To rewrite an Obama-era regulation defining which waters fall within the jurisdiction of the Clean Water Act, the Trump administration proposed a new definition for Waters of the United States (WOTUS) in a news conference on December 11.
The Obama-era WOTUS rule has been embroiled in litigation since it was proposed, as some representing various industries argued it placed too many restrictions on development, while some states were concerned the rule expanded federal jurisdiction to areas that were state responsibilities.
The U.S. Environmental Protection Agency is proposing removing federal oversight of 51% of wetlands and 18% of streams. Removing federal protection of these bodies has the potential to put groundwater resources at risk that are hydrologically connected to streams and wetlands. However, it may also remove barriers to residential, commercial, and agricultural development, thereby stimulating demand for wells.
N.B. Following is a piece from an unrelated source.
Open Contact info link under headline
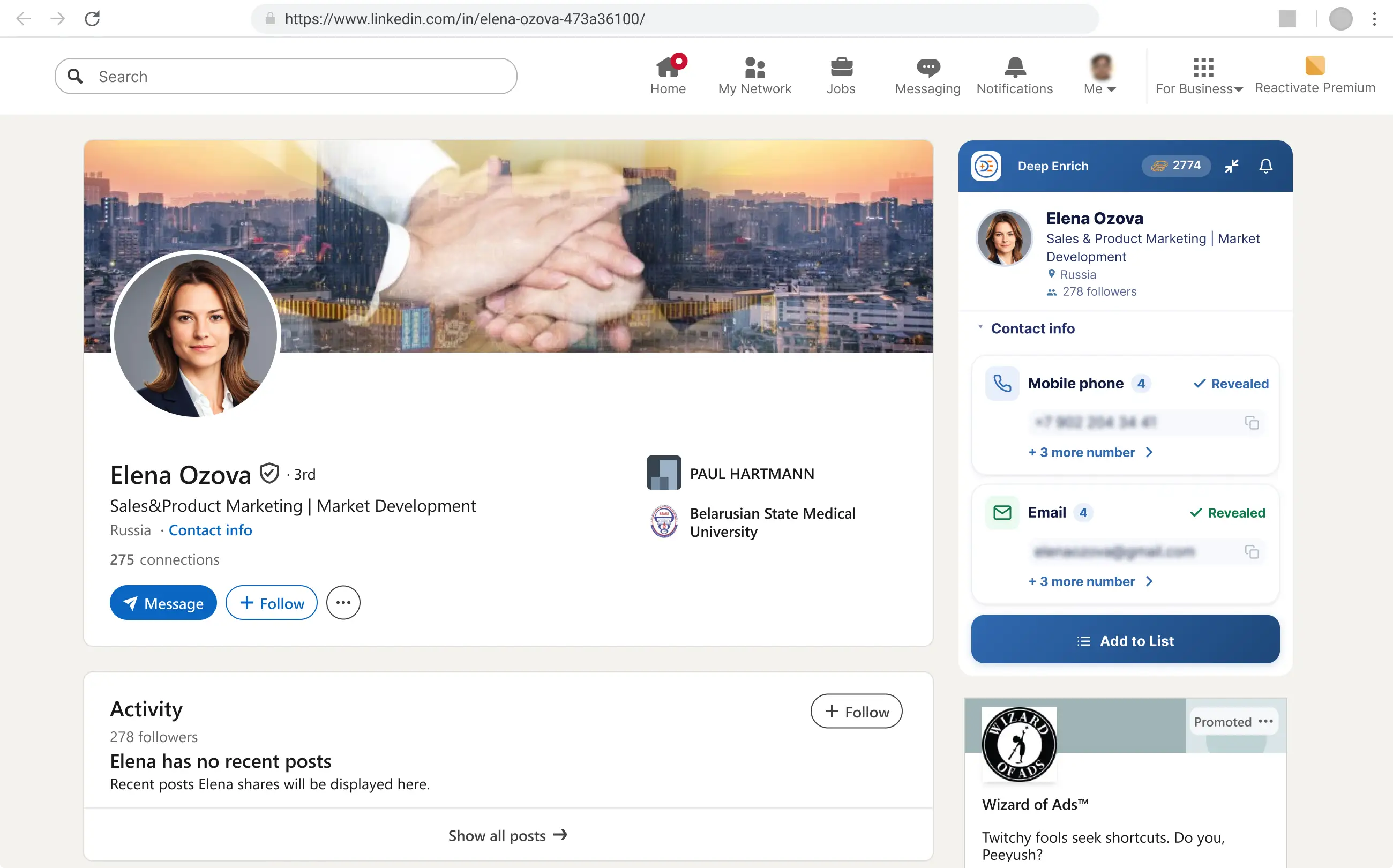 point(210,530)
The Trump administration proposal outlines Clean Water Act protection for six types of aquatic resources: traditionally navigable waters, tributaries, impoundments, wetlands adjacent to traditionally navigable waters, some ditches, and some lakes and ponds. In both the Obama-era rule, and the Trump rewrite, groundwater is largely excluded because WOTUS applies to those waters that are, or could be, “navigable.”
Another key similarity between the two versions is the Trump administration’s proposed definition will likely remain in the court system for quite some time, as legal challenges from environmental groups are expected.